═══ Data records
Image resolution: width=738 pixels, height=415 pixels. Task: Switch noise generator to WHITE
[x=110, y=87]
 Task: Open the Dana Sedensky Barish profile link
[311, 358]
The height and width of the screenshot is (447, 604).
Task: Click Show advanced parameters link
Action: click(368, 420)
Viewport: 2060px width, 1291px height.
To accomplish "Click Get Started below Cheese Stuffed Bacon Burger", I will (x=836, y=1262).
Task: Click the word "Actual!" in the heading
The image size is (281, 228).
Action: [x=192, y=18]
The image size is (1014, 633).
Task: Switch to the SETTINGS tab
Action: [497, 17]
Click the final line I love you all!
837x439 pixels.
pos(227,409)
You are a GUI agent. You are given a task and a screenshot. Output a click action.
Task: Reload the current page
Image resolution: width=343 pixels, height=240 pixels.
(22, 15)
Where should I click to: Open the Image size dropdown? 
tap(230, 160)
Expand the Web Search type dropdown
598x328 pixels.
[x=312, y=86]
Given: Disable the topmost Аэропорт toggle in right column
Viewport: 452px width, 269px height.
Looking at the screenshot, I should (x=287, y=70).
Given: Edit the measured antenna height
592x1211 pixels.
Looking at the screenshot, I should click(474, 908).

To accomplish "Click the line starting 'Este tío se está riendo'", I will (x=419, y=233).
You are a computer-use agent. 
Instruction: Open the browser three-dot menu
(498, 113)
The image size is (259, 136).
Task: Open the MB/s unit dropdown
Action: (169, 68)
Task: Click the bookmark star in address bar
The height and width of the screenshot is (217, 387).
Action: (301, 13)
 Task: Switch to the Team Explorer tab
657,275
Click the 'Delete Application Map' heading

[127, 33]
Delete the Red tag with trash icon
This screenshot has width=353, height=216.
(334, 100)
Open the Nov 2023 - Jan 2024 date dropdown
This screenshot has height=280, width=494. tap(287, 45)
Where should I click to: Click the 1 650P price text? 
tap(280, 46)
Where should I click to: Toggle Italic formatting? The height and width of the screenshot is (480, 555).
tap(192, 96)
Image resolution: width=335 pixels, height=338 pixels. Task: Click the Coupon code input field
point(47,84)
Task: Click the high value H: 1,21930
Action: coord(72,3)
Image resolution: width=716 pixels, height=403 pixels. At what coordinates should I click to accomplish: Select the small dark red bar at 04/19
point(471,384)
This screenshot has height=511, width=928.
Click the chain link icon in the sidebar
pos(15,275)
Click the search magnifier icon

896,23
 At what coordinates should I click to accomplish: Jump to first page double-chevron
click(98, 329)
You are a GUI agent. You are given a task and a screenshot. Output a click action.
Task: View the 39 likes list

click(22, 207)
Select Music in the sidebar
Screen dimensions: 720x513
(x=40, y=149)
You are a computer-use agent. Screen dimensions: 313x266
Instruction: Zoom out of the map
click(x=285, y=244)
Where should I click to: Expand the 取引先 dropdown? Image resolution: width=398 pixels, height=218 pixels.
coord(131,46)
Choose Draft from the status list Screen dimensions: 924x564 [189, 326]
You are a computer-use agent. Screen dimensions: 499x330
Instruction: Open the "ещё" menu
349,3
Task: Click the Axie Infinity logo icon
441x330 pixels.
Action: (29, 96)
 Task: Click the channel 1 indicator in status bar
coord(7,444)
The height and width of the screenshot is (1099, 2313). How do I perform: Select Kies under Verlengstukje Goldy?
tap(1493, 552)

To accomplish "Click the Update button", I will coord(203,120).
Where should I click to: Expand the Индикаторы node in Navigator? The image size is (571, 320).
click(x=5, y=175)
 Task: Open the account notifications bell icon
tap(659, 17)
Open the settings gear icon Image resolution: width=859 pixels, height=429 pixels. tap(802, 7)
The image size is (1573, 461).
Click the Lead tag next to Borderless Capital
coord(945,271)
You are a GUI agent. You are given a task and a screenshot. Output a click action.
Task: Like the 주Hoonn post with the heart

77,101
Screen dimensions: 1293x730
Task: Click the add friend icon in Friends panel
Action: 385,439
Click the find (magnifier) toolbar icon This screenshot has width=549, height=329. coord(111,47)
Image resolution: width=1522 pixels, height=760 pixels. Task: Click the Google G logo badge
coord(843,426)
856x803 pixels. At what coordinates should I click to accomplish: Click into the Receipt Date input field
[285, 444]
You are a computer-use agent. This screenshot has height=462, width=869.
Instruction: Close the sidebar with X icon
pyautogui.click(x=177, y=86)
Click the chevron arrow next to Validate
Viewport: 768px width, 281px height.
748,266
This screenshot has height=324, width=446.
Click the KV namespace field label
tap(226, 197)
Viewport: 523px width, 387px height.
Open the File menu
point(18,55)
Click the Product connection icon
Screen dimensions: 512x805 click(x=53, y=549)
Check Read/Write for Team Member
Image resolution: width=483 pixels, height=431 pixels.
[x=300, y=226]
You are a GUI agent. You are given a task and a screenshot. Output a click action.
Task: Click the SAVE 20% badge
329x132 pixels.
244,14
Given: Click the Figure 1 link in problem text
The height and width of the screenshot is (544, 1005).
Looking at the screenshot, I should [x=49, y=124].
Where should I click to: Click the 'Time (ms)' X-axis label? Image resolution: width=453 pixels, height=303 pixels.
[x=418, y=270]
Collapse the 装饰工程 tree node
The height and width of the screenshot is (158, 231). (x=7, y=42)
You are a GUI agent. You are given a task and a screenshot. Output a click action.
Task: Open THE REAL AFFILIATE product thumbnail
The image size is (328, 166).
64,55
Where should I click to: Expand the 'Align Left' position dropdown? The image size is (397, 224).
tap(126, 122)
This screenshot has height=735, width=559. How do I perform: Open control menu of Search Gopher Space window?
══════
_Problem details:_ Output exactly the lines of the material above from the one containing "Image resolution: width=1522" up to and including the one containing "Given: Click the".

_Task solution:_
Image resolution: width=1522 pixels, height=760 pixels. Task: Click the Google G logo badge
coord(843,426)
856x803 pixels. At what coordinates should I click to accomplish: Click into the Receipt Date input field
[285, 444]
You are a computer-use agent. This screenshot has height=462, width=869.
Instruction: Close the sidebar with X icon
pyautogui.click(x=177, y=86)
Click the chevron arrow next to Validate
Viewport: 768px width, 281px height.
748,266
This screenshot has height=324, width=446.
Click the KV namespace field label
tap(226, 197)
Viewport: 523px width, 387px height.
Open the File menu
point(18,55)
Click the Product connection icon
Screen dimensions: 512x805 click(x=53, y=549)
Check Read/Write for Team Member
Image resolution: width=483 pixels, height=431 pixels.
[x=300, y=226]
You are a GUI agent. You are given a task and a screenshot. Output a click action.
Task: Click the SAVE 20% badge
329x132 pixels.
244,14
Given: Click the Figure 1 link in problem text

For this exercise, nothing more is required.